| Supplied material |
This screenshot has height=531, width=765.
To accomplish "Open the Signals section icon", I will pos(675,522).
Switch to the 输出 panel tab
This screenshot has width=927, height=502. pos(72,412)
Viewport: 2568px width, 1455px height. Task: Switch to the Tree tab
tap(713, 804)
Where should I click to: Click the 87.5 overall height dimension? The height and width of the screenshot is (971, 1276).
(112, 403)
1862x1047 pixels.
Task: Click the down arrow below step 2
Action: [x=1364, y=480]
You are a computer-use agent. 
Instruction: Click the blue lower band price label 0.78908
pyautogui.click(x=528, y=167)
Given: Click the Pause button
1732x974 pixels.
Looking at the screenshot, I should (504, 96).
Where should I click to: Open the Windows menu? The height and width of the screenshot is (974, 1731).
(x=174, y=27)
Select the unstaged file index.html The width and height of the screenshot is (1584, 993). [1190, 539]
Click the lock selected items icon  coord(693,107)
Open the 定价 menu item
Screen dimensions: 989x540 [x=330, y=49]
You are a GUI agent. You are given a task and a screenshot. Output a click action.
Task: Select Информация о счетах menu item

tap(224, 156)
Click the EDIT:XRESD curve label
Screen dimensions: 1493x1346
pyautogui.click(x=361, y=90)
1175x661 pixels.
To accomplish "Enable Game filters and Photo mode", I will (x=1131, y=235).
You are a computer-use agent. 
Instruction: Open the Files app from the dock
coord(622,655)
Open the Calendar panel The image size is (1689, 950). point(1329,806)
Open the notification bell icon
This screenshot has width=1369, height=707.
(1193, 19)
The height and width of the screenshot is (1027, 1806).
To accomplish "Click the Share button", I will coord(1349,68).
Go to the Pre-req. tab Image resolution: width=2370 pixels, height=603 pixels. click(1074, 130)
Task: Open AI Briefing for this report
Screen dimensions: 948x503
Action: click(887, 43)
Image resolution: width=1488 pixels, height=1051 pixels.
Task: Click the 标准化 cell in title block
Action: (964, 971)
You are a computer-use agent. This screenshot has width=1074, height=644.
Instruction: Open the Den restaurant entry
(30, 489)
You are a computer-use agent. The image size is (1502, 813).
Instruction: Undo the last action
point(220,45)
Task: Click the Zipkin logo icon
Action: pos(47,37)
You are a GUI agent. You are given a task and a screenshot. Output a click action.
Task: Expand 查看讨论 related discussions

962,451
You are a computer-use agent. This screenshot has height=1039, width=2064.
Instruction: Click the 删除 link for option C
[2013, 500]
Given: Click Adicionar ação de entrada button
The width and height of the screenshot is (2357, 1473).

| Brief |
Above are the records; from them, give again exactly the lines from the one containing "Go to the Pre-req." through the one containing "You are a computer-use agent. The", both included.

| Solution for this task |
Go to the Pre-req. tab Image resolution: width=2370 pixels, height=603 pixels. click(1074, 130)
Task: Open AI Briefing for this report
Screen dimensions: 948x503
Action: click(887, 43)
Image resolution: width=1488 pixels, height=1051 pixels.
Task: Click the 标准化 cell in title block
Action: (964, 971)
You are a computer-use agent. This screenshot has width=1074, height=644.
Instruction: Open the Den restaurant entry
(30, 489)
You are a computer-use agent. The image size is (1502, 813).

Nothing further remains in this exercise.